A man is at a distance of 6 m from a bus. The bus begins to move with a constant acceleration of `3 ms^(−2)`. In order to catch the bus, the minimum speed with which the man should run towards the bus is

To solve the problem, we need to find the minimum speed \( V \) with which the man should run towards the bus in order to catch it.
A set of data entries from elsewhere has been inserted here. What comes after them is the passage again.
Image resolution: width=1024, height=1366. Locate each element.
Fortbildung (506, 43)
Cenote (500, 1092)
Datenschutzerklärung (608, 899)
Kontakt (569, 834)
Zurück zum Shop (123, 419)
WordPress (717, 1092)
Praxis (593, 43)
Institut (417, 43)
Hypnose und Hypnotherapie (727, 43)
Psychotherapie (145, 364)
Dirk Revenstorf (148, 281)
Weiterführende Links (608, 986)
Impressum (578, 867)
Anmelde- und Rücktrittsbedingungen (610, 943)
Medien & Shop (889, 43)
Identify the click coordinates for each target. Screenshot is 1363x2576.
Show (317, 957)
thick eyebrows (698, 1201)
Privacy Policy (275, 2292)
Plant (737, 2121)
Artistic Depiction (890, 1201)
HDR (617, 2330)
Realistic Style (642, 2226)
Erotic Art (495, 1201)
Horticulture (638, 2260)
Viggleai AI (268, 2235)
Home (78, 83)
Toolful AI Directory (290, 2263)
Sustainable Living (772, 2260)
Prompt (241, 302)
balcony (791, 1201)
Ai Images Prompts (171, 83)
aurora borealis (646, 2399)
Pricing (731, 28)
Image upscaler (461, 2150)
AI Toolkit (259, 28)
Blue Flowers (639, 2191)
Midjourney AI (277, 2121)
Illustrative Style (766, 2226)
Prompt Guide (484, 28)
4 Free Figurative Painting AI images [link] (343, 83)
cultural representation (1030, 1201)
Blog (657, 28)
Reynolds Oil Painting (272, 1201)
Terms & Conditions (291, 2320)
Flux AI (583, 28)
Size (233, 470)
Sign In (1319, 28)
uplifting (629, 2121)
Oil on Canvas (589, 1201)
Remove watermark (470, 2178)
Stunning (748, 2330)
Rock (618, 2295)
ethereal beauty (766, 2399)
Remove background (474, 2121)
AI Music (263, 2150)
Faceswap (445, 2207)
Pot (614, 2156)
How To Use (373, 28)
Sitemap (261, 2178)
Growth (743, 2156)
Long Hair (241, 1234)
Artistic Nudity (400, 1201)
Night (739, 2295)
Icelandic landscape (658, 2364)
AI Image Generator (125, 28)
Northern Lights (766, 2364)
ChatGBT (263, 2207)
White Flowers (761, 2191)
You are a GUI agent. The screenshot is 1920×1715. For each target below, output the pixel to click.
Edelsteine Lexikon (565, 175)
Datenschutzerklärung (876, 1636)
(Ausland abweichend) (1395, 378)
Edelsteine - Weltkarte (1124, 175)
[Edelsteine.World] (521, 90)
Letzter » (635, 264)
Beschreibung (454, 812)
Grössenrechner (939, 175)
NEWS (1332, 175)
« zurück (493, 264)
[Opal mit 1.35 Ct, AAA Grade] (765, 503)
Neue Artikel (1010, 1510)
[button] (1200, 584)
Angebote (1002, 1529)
Let's break down the steps: ### Step 1: Understand the scenario The man is initially 6 meters away from the bus, which starts moving with a constant acceleration of \( a = 3 \, \text{m/s}^2 \). The bus starts from rest, so its initial velocity \( u = 0 \). ### Step 2: Use the equations of motion We can use the equations of motion to relate the distance traveled by the bus to the speed of the man. The equation we will use is: \[ V^2 = u^2 + 2as \] Where: - \( V \) is the final velocity of the bus, - \( u \) is the initial velocity of the bus (which is 0), - \( a \) is the acceleration of the bus, - \( s \) is the distance traveled by the bus. ### Step 3: Substitute the known values Since the bus starts from rest, \( u = 0 \). The acceleration \( a = 3 \, \text{m/s}^2 \) and the distance \( s = 6 \, \text{m} \) (the distance between the man and the bus). Plugging these values into the equation gives: \[ V^2 = 0 + 2 \times 3 \times 6 \] ### Step 4: Calculate \( V^2 \) Now, we calculate \( V^2 \): \[ V^2 = 2 \times 3 \times 6 = 36 \] ### Step 5: Find \( V \) To find \( V \), we take the square root of \( V^2 \): \[ V = \sqrt{36} = 6 \, \text{m/s} \] ### Conclusion Thus, the minimum speed with which the man should run towards the bus to catch it is \( 6 \, \text{m/s} \).